Por último, detalhes convencem um produtor de que você sabe sobre o que está falando. Uma estória que começa em um jantar não precisa ser em uma casa, mas pode ser em um restaurante. Algo como: “Então, estou enchendo os saleiros no final da noite e ouço o rádio novo que Charlie instalou na parede atrás do balcão, próximo à entrada para a cozinha. ´Unforgetable`, de Nat King Cole quase me faz esquecer de que meu avental está um trapo e preciso pedir um novo para o chefe”.

Esses detalhes vieram de uma roteirista que foi garçonete. Ela sentia o ambiente, embora não trabalhasse mais com isso.  Quando seus detalhes são acurados dessa forma, o produtor inconscientemente lhe dá o prêmio de credibilidade. Se você soa como alguém que conhece bem restaurantes, você poderá muito bem contar uma estória sobre um deles. Produtores notam esse tipo de coisa.

Inversamente, detalhes específicos errados podem destruir sua credibilidade logo no primeiro parágrafo. Um exemplo é este:

“O caminhoneiro loiro tinha apenas acabado de preencher o tanque de seu veículo com diesel semi-regular quando se dirigia para a bomba”.

Soa banal, ridículo, errado e incoerente.

ATO 1 – OS DEZ PRIMEIROS MINUTOS – CREDIBILIDADE

Entretanto, até os mais acurados detalhes podem acabar com você se sua escrita carecer de credibilidade. Esse é um conceito não muito fácil de estabelecer. Credibilidade está relacionado à confiança.

A boa escrita pode convencer o produtor que você pode lidar com o seu idioma nativo de forma segura. Esse senso de segurança ajuda o produtor a suspender a desconfiança no material que tem em mãos e entrar de forma pesada no que está propondo em seu roteiro.

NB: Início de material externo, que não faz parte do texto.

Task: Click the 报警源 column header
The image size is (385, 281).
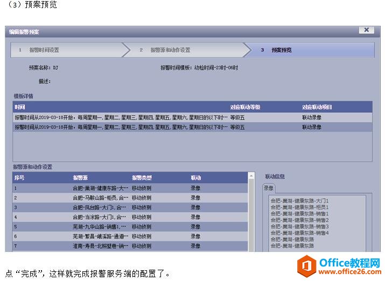Action: (x=81, y=177)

“Se esse cara pode escrever de forma suave e clara, então pode contar uma boa estória, de uma boa maneira, ou me fazer sentir e pensar em algo além de minhas experiências de vida normais. Vou ler” – é assim que provavelmente você o fará pensar.

Ainda assim, credibilidade na escrita não faz uma estória ser bem sucedida por si só. Todo produtor vê centenas de roteiros que tem uma escrita leve e interessante, mas são confusos ou cheios de clichê ou implausíveis – ou quaisquer outras características negativas. A falta de credibilidade pode ser fatal.

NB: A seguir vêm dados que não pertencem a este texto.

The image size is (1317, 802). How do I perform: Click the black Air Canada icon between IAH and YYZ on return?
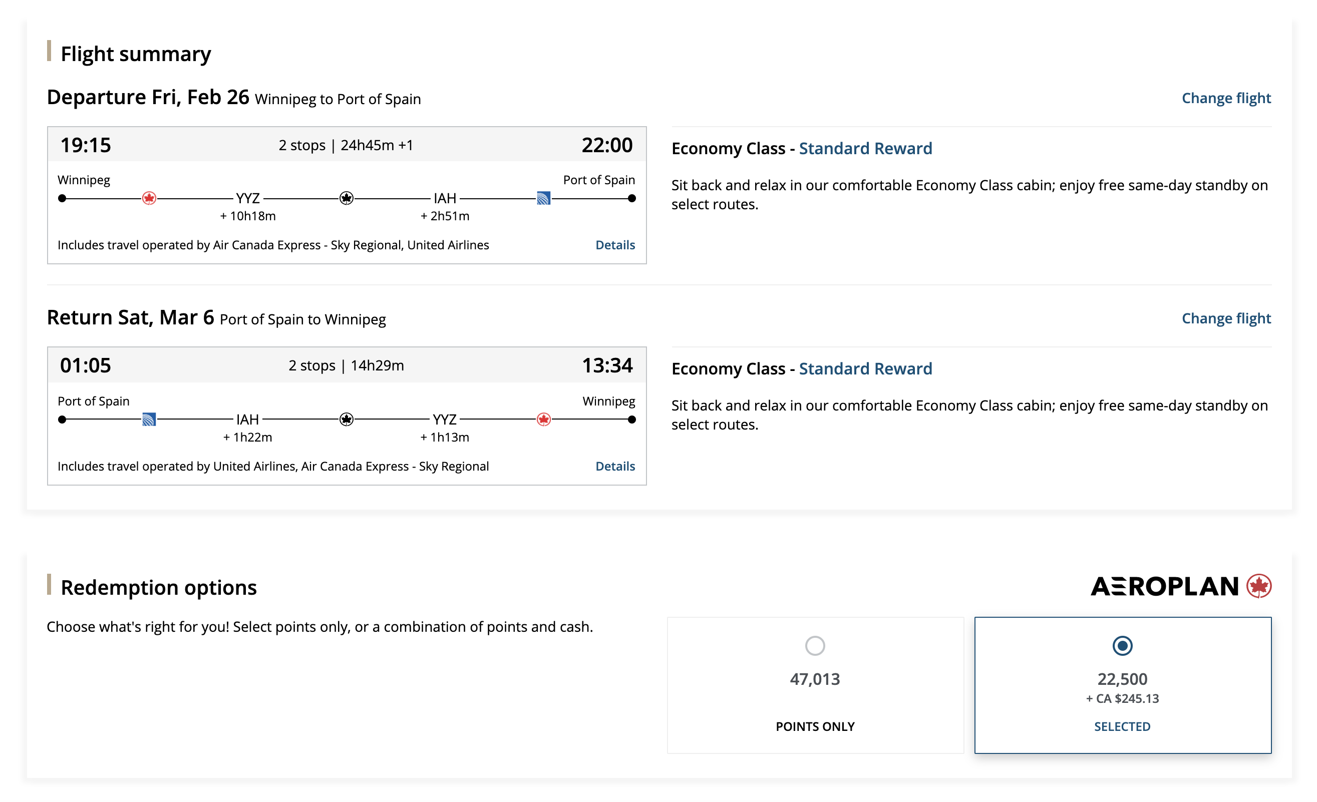(x=346, y=419)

Não é raro o caso de roteiristas iniciantes que possuem uma estória envolvente, personagens instigantes, mas com uma escrita tão truncada que o produtor carimbou um “NÃO” na capa do roteiro.

Por fim, quero deixar claro que quando escrevo “protudor”, também serve editor, caso seu objetivo seja os quadrinhos ou a literatura. Na próxima aula continuaremos os detalhes dos dez primeiros minutos de um roteiro cinematográfico e, mais para frente, como isso é aplicado em diferentes mídias.